ATV-4 Albert Einstein en route to Kourou

  • ATV-4 "Albert Einstein" leaves Astrium's Bremen site for European spaceport in Kourou
  • Astrium built ATV is the world's largest supply spacecraft for the ISS
  • The "Albert Einstein" cargo vessel will be launched to the ISS in spring 2013

The fourth European automated transfer vehicle (ATV) built by Astrium, called Albert Einstein, is en route to the European spaceport in Kourou, French Guiana.

Astrium, Europe’s leading space company, was commissioned by the European Space Agency (ESA) with the development and production of ATV. In addition to production of the ATV supply spacecraft, the so-called Exploitation Agreement makes Astrium responsible for carrying out all services relating to operation of the European sections of the space station in various work packages. This includes mission preparation and execution, astronaut training, the on-going development of experiments and research facilities, the maintenance and logistics for all European ISS components and the ground stations, along with overseeing the communication system and data transfer.


“Following the retirement of the US Space Shuttle, ATV is the world’s largest supply spacecraft for the International Space Station, making it a vital part of ISS supply. ATV is Europe’s most sophisticated space transport vehicle with its innovative automatic and autonomous rendezvous and docking capability,” said Alain Charmeau, CEO of Astrium Space Transportation, on the occasion of the shipping of ATV Albert Einstein.

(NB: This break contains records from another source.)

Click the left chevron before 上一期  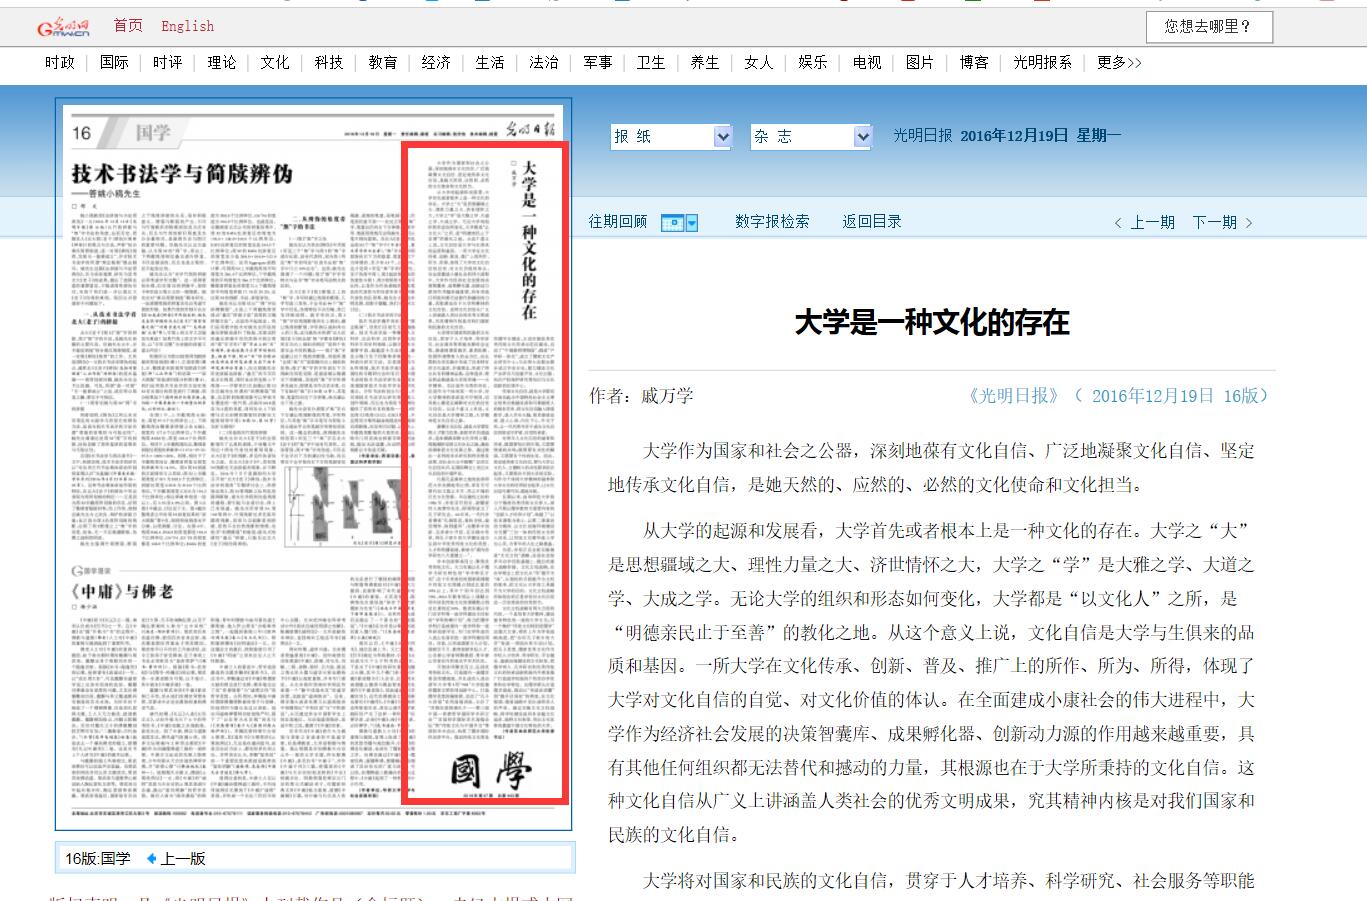[x=1117, y=223]
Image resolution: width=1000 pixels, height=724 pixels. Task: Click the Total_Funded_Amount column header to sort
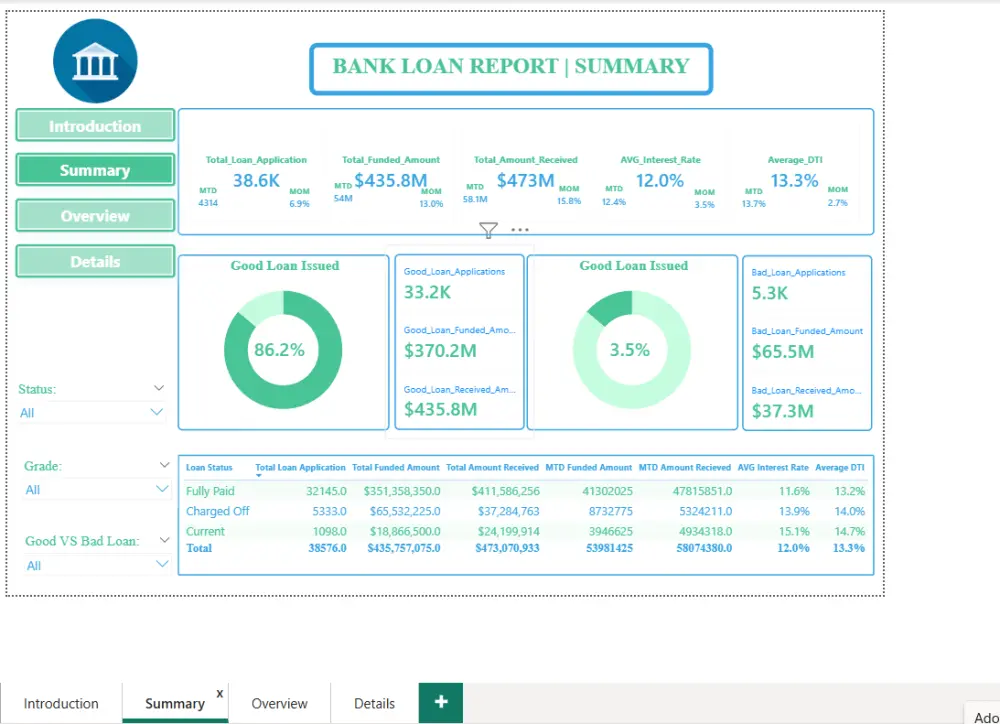[395, 467]
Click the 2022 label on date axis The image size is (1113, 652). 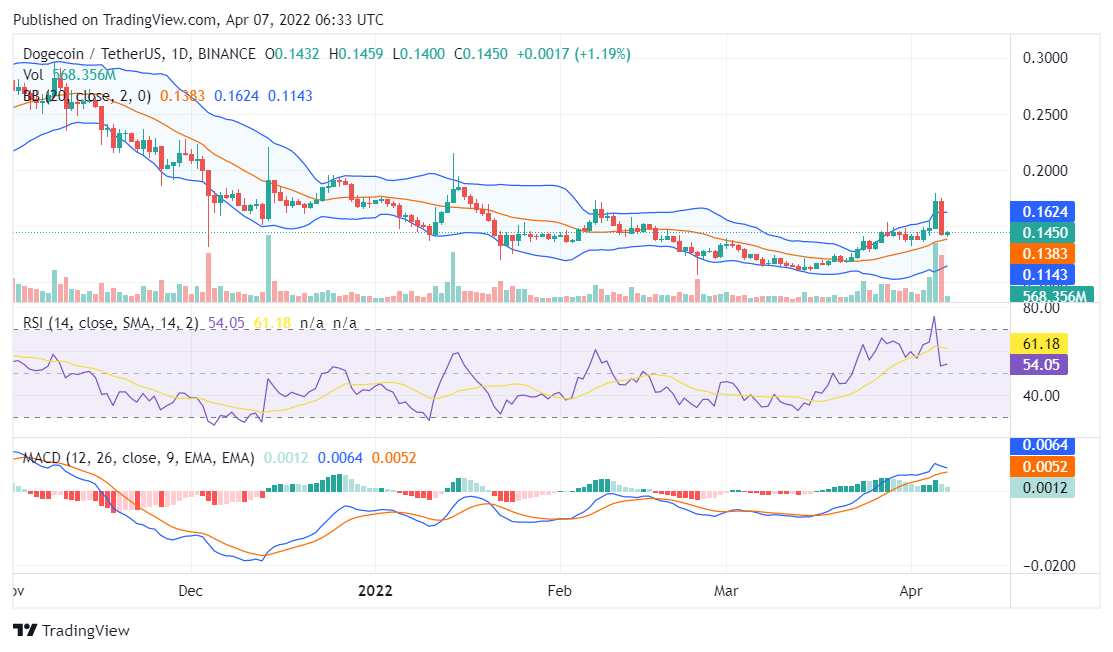[x=376, y=591]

“The technology and experience that Astrium acquired while developing the ATV represent a unique asset for Europe and strengthen its industrial competitiveness. Moreover, they form an excellent basis for further developments to help Europe maintain a leading position in the fields of exploitation and exploration,” added Michael Menking, Director of Orbital Systems and Space Exploration at Astrium.

“We will be making good use of our experience from the development and production of ATV and the Columbus space laboratory as we further develop and improve existing technologies for a whole variety of future missions,” he added. In June 2012, ESA awarded Astrium a contract valued at 13 million Euros to carry out two development studies on new space vehicles.

Like its predecessors, ATV-4 Albert Einstein is being transported by ship in three special containers from Bremen to the European spaceport in Kourou. At the same time, around 35 sea containers full of test equipment are joining it on its journey. Final assembly of the spacecraft will be carried out at the Kourou spaceport, including the Integrated Cargo Carrier (ICC), the solar panels and the Separation and Distancing Module (SDM) which forms the interface between ATV and Ariane. Then ATV will then undergo further extensive testing on site before being integrated into the payload fairing, fuelled and connected to an Ariane 5. ATV Albert Einstein is scheduled for launch in spring 2013.

“We’re on schedule not only with our work on ATV-4,” said Michael Menking, “but also with the integration of ATV-5, ‘George Lemaître’.”

A typical mission sees ATV bringing water, fuel, food and scientific equipment to the ISS. At the end of its mission, ATV is loaded with waste and undocked from the ISS before burning up during a controlled re-entry into the Earth’s atmosphere. ATV is also used for regularly re-boosting the ISS to its operational orbit at around 400 km and for carrying out manoeuvres to avoid collisions with space debris.

Weighing in at 20 metric tons, ATV has a maximum net cargo capacity of up to seven metric tons. The composition of this payload can vary depending on the mission: between 1.5 and 5.5 metric tons of freight and supplies (food, research instruments, tools, etc.), up to 840 kilograms of drinking water, up to 100 kilograms of gases (air, oxygen and nitrogen), up to four metric tons of fuel for orbit correction, and up to 860 kilograms of propellant to refuel the space station.

ATV is required to meet the safety standards for human spaceflight, and to this end double redundancy is built into its digital und electronic architecture. Moreover, a fault-tolerant computer – consisting of three computer modules – ensures the reliable and smooth execution of the ATV mission.